• About this exercise: Within the entries below, find the portion that opens with the line containing "Image resolution: width=430, height=1946." and closes with the line containing "Personalize (215, 1093)". Retype that portion exactly and only.

• Source material:

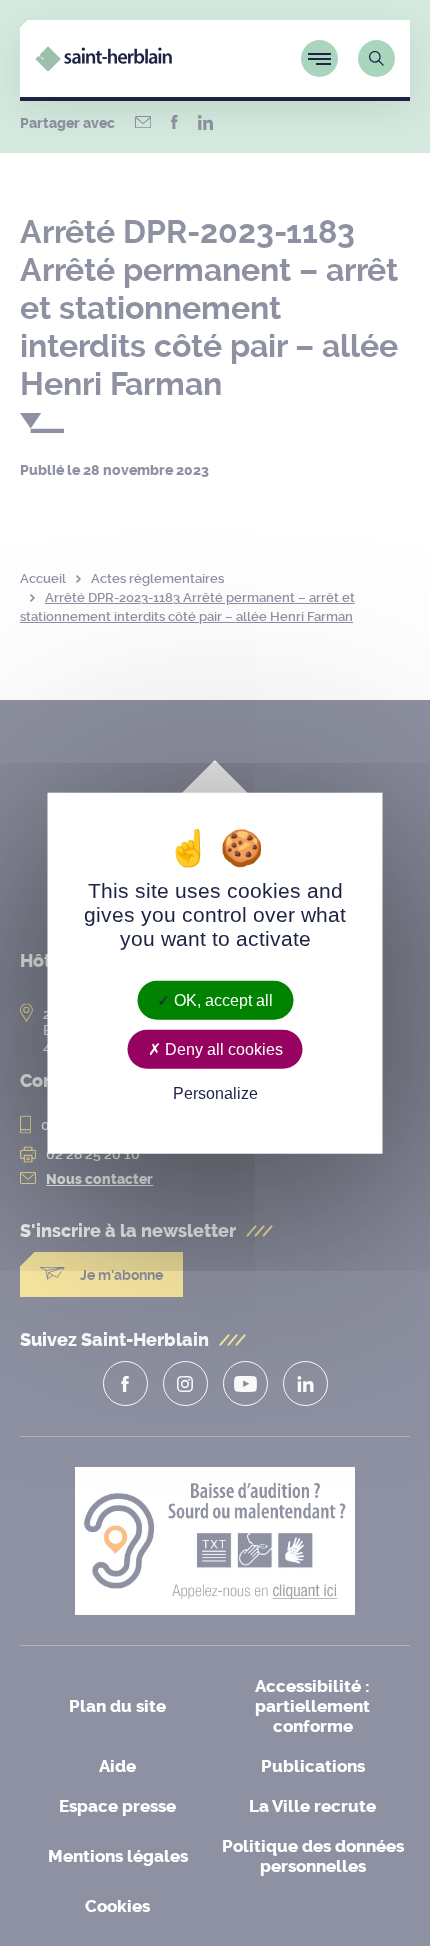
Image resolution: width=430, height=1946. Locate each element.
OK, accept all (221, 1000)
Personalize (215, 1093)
...
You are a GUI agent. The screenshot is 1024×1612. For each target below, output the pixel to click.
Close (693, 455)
...
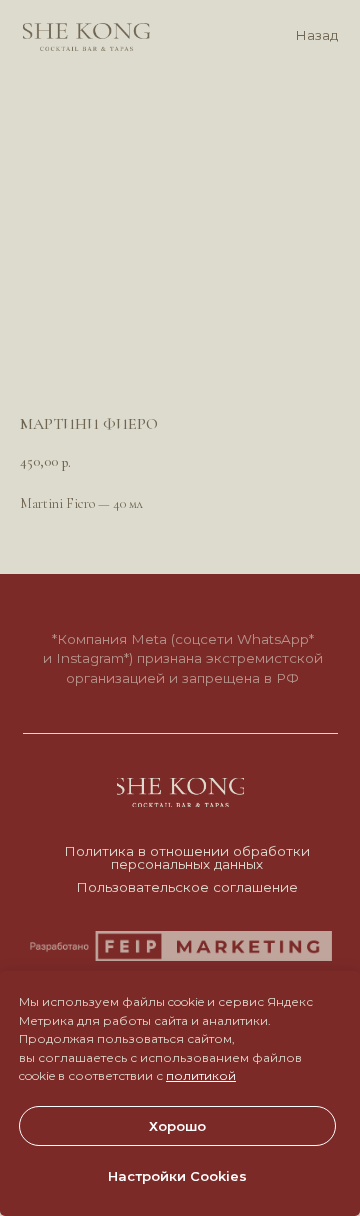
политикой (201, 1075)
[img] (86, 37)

• Response to this exercise:
Image resolution: width=430, height=1946. Locate each element.
OK, accept all (221, 1000)
Personalize (215, 1093)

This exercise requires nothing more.